Statistical Guarantees for Link Prediction using Graph Neural Networks
Alan Chung, Amin Saberi, Morgane Austern
TL;DR
This work provides statistical guarantees for link prediction on graphs generated by graphons using a linear Graphon GNN (LG-GNN). The authors introduce a two-stage pipeline: LG-GNN embeddings yield estimators of graphon path-moment features, which are then combined via constrained regression to recover edge probabilities $W_{n,i,j}=\rho_n W(\omega_i,\omega_j)$. They prove consistency of moment estimators, derive finite-sample rates, and show that edge ranking can be preserved with faster convergence than full graphon estimation, including guarantees in stochastic block models.
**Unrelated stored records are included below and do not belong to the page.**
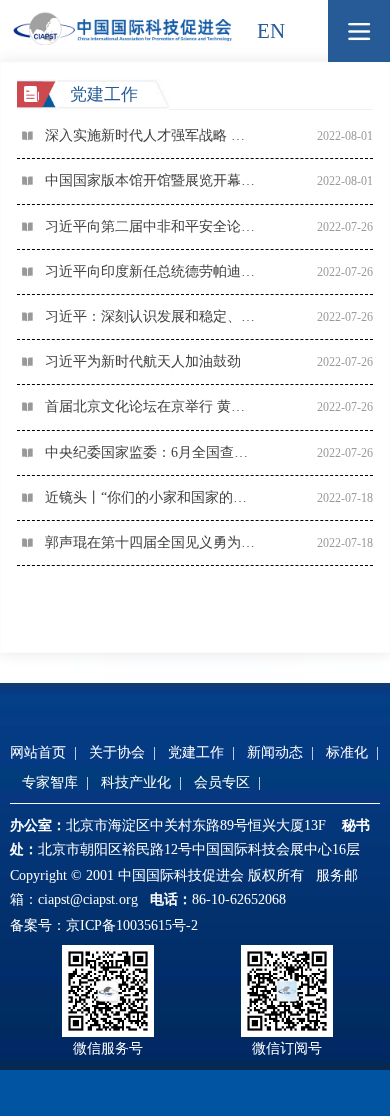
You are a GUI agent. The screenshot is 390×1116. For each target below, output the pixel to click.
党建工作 (196, 752)
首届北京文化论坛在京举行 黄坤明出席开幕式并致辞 (156, 406)
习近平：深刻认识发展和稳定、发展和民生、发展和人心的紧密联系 (156, 316)
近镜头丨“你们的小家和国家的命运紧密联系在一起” (156, 497)
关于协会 (117, 752)
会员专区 (222, 782)
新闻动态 (275, 752)
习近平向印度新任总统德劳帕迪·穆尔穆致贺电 (156, 271)
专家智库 (50, 782)
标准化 (347, 752)
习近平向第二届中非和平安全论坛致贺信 (156, 226)
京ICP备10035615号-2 (132, 925)
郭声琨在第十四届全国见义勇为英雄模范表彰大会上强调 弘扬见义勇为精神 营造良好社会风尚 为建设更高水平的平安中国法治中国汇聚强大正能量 (156, 542)
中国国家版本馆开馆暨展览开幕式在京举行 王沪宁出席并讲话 (156, 180)
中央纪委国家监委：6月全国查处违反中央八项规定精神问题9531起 (156, 452)
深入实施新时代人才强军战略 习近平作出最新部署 (156, 135)
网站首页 (38, 752)
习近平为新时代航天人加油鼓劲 (143, 361)
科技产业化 (136, 782)
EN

They also demonstrate limitations of naive GCN architectures with random initialization, emphasize the identifiability challenges of single-layer dot-product embeddings, and provide empirical results on real (Cora) and synthetic graph models, showing LG-GNN’s competitiveness and speed without heavy tuning. Overall, the paper advances understanding of when and how GNNs can provably recover underlying edge probabilities and maintain correct edge rankings under graphon-based graph generation, with practical implications for link prediction in sparse and dense regimes.
Abstract
This paper derives statistical guarantees for the performance of Graph Neural Networks (GNNs) in link prediction tasks on graphs generated by a graphon. We propose a linear GNN architecture (LG-GNN) that produces consistent estimators for the underlying edge probabilities. We establish a bound on the mean squared error and give guarantees on the ability of LG-GNN to detect high-probability edges. Our guarantees hold for both sparse and dense graphs. Finally, we demonstrate some of the shortcomings of the classical GCN architecture, as well as verify our results on real and synthetic datasets.